Task instructions: How many of the lines below hold "cmentarze"? Only the number, please.

Input material:
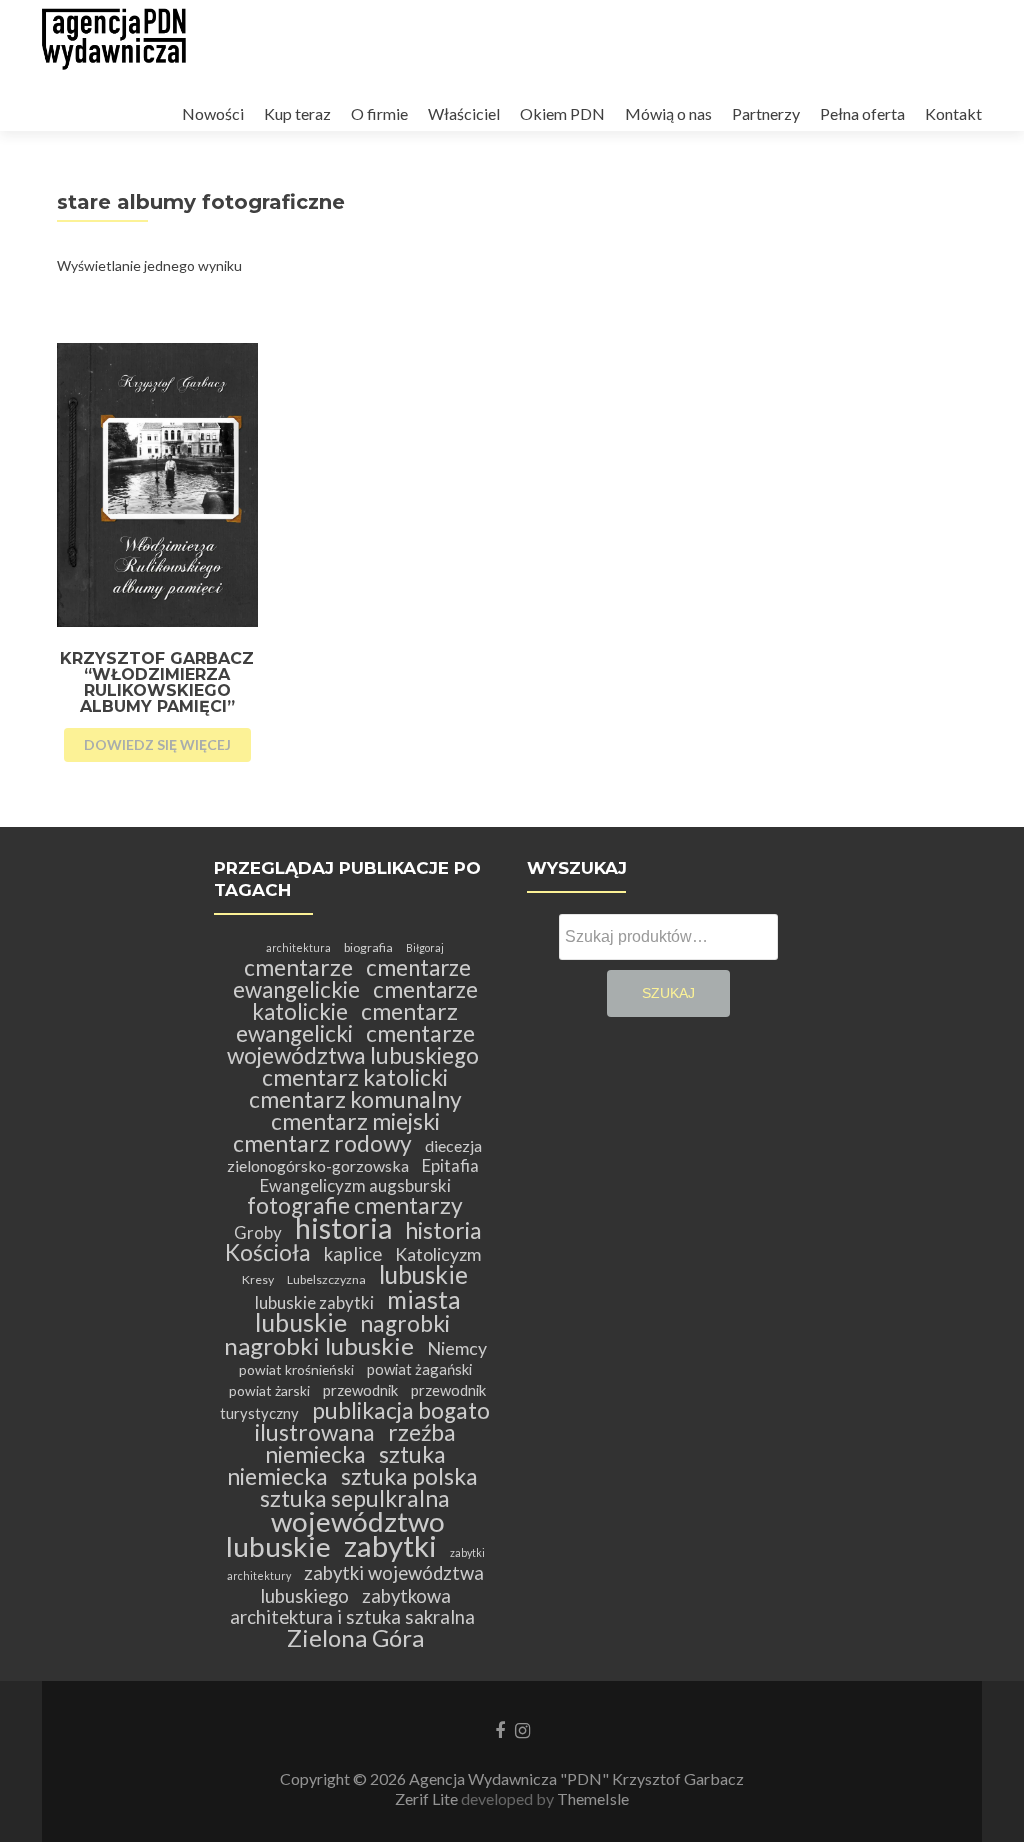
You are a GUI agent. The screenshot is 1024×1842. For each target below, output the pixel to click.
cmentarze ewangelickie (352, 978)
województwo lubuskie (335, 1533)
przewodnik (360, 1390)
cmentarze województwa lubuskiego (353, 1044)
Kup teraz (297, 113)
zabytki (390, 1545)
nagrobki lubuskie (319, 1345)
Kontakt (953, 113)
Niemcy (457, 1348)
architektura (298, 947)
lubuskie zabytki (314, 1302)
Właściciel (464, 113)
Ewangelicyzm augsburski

Result for this exercise: 2